One little piece of their journey really struck me as I was reading about the camp-out at Gilgal after the incident with the flint knives:
10 On the evening of the fourteenth day of the month, while camped at Gilgal on the plains of Jericho, the Israelites celebrated the Passover. 11 The day after the Passover, that very day, they ate some of the produce of the land: unleavened bread and roasted grain. 12 The manna stopped the day after they ate this food from the land; there was no longer any manna for the Israelites, but that year they ate of the produce of Canaan.Manna was what I thought about here. Manna literally means "what is it." It was bread that the Lord provided each morning for the Israelites as they journeyed for forty years in the desert.
This made for an interesting relationship between the Israelites and manna. On the one hand, forty years of manna, and you'd probably be longing for a Big Mac. On the other hand, manna was the gracious provision of God, a tangible, daily reminder that God was watching over them and taking care of them.

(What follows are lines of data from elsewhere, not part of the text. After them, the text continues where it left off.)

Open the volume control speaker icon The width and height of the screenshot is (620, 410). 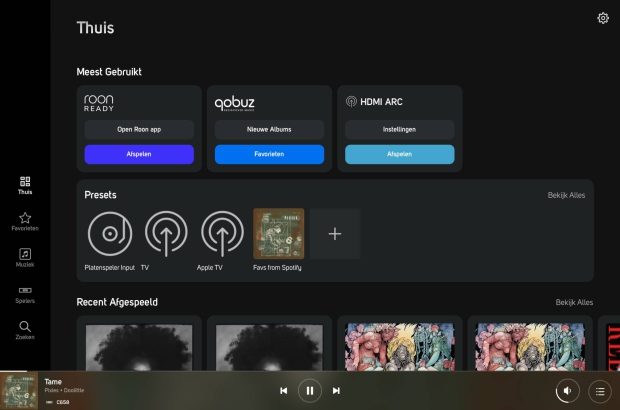pyautogui.click(x=567, y=391)
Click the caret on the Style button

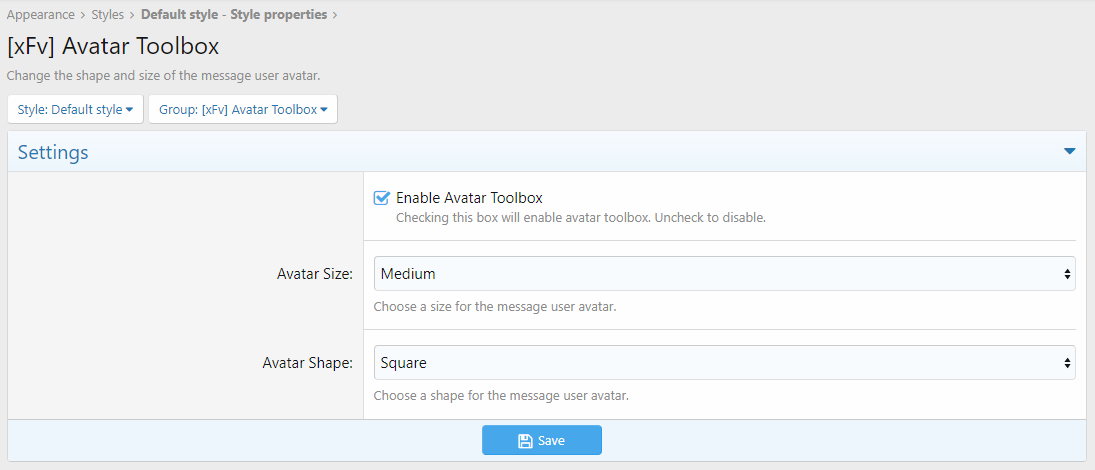pos(129,110)
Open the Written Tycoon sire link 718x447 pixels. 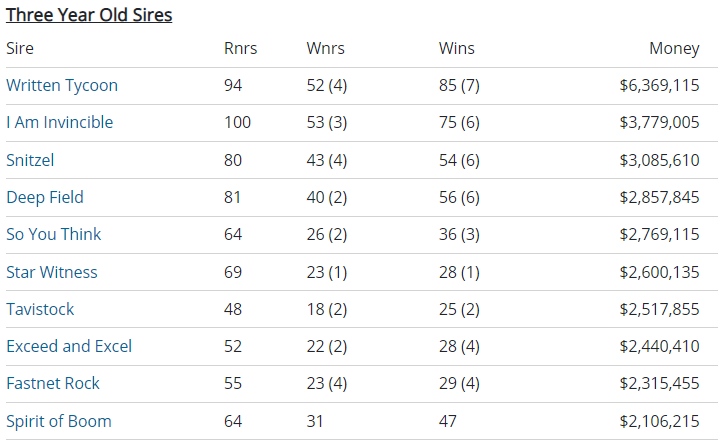pos(62,86)
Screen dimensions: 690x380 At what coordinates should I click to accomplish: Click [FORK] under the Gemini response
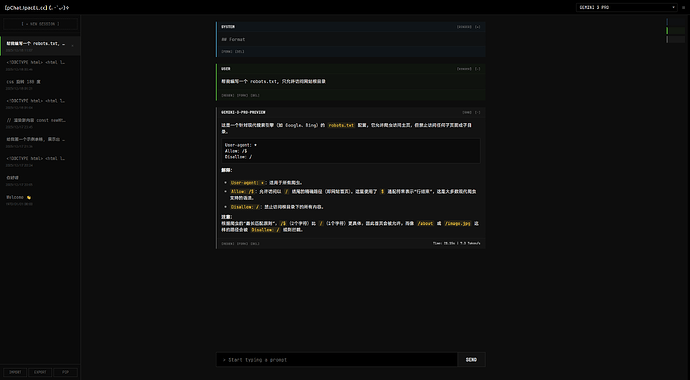pos(242,244)
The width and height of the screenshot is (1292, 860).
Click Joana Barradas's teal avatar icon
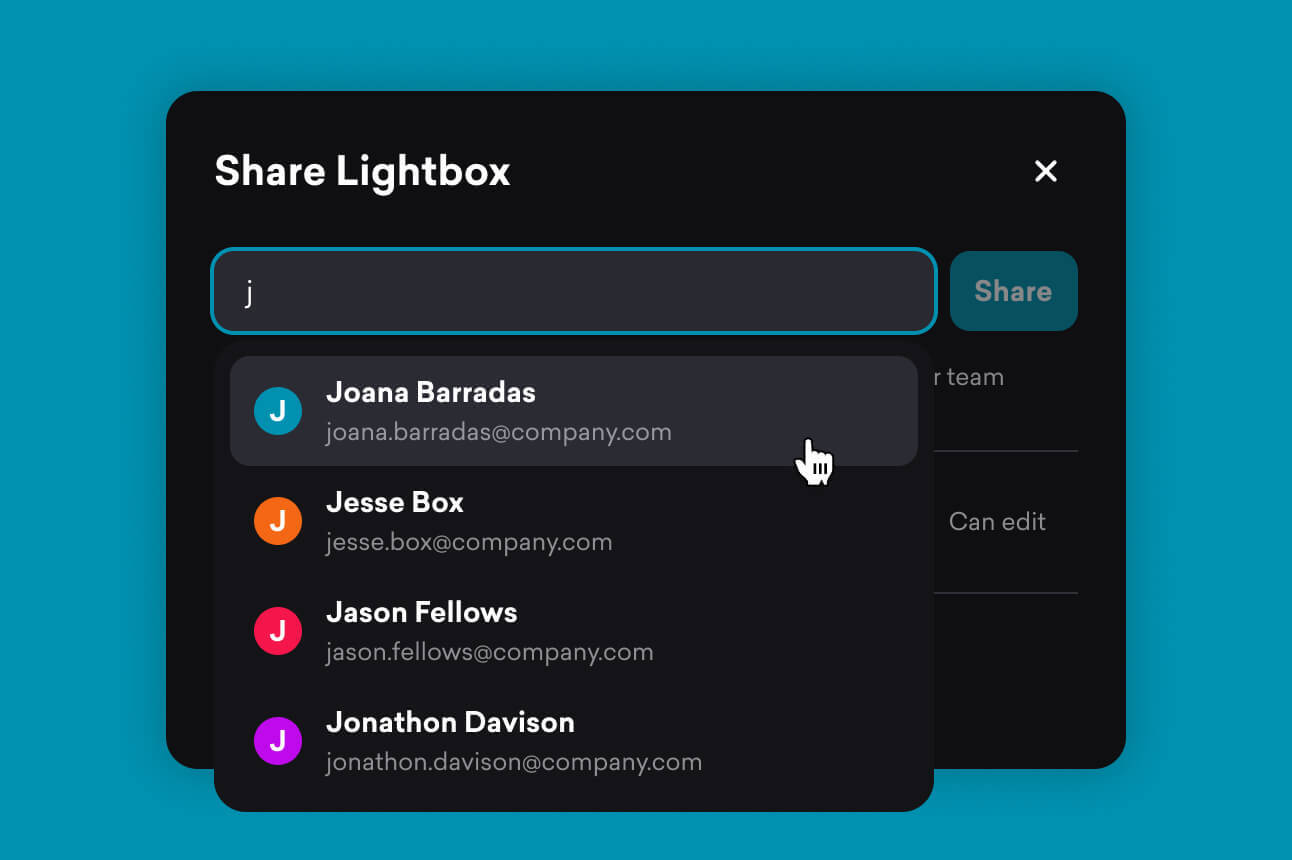click(278, 411)
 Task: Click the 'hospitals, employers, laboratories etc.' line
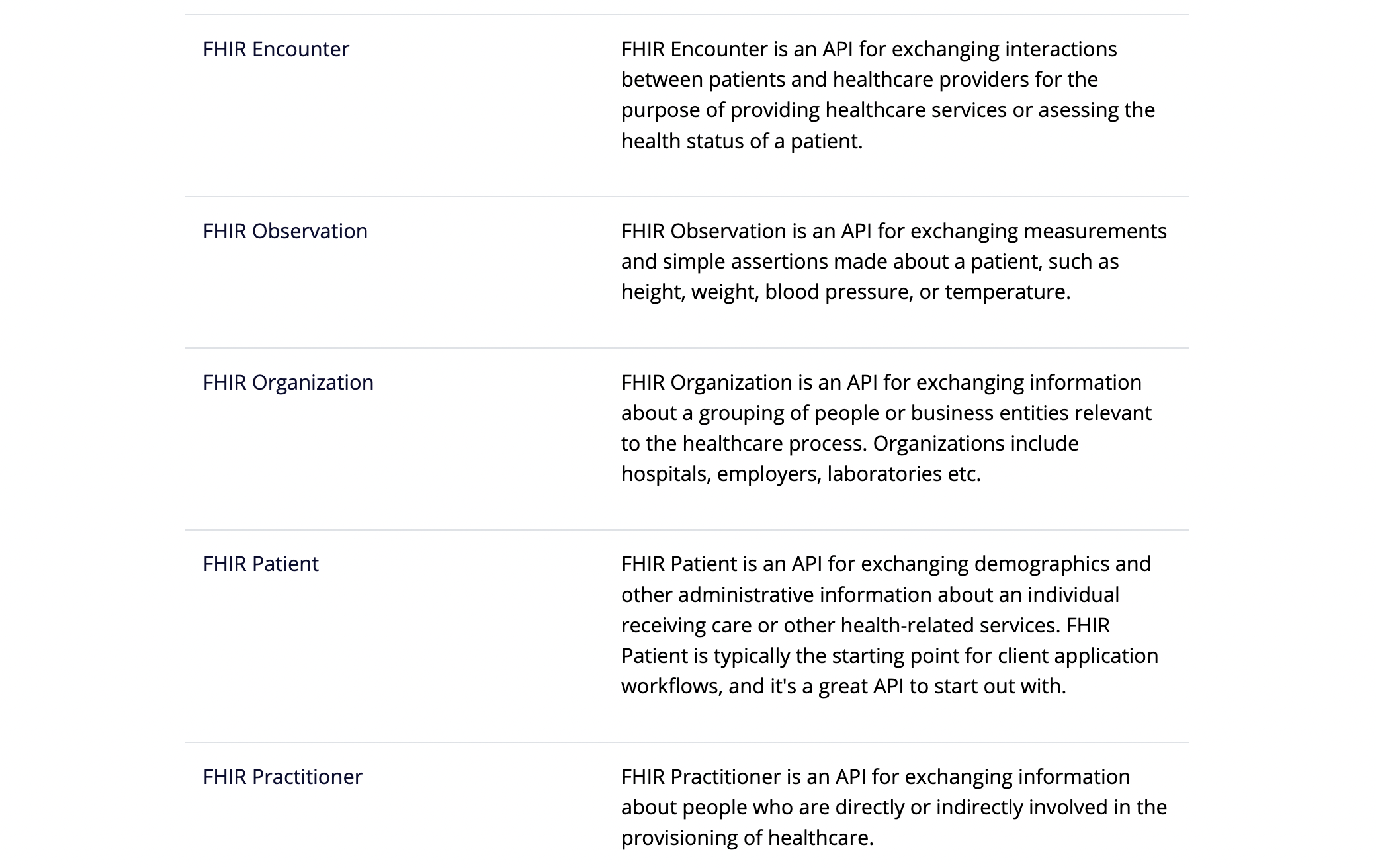point(801,474)
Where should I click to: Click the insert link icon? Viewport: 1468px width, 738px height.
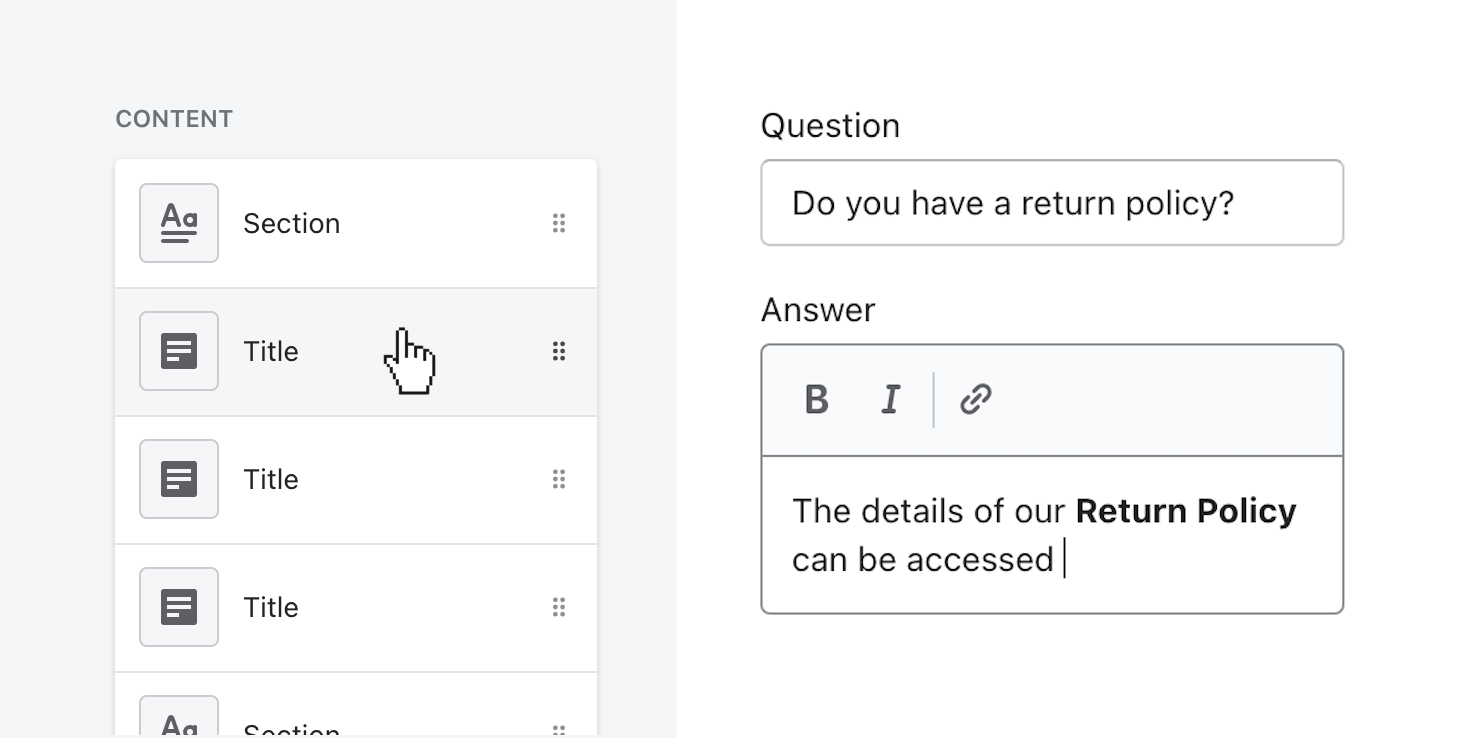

But in this passage, manna is put in a different context--that is, in contrast with the food of the soil. Manna, as good a gift as it was, was a symbol of the Israelites root-lessness. They were a wandering, nomadic nation. Hundreds of thousands of people without a home, without a place to rest or call their own. Every morning, they gathered manna and were reminded of their homelessness.
To eat the produce of the soil means that you have been in one place long enough to walk through the planting/harvesting cycle. It means that the Israelites were finally in a place to call their own. They were in the promised land. They were home.
As I meditated on this, I wondered about the manna in my own life. What in my life now is a gracious provision from God that I am grateful for but also reminds me of my temporariness? And of course there's only one answer: all of it.
My life is filled with tremendous blessings from the Lord: family, friends, work that I enjoy. But all of this, to varying degrees, is manna. It is all temporary.
And the regular intervals of struggle, frustration, and disappointment alongside the fleetingness of the moments of joy and wonder and awe are all deliberate. Like manna that spoiled after a day, everything in my life has a built-in obselesence. This is on purpose.
Like the Israelites, we are not yet home. One day in Christ, all the struggles and sorrows will be gathered up, healed, and poured back on us to become a part of our glory and beauty; all the joys and wonder that we experience in part now will be permanent, ever-growing parts of our moment-by-moment experience.
Then, we too, will be done with the manna of life here and now, the temporary generous blessings of God that sustain us for this part of our journey. Then the journey will be over. It will be time to dig into the real, the good stuff. We will do this forever. We will be home.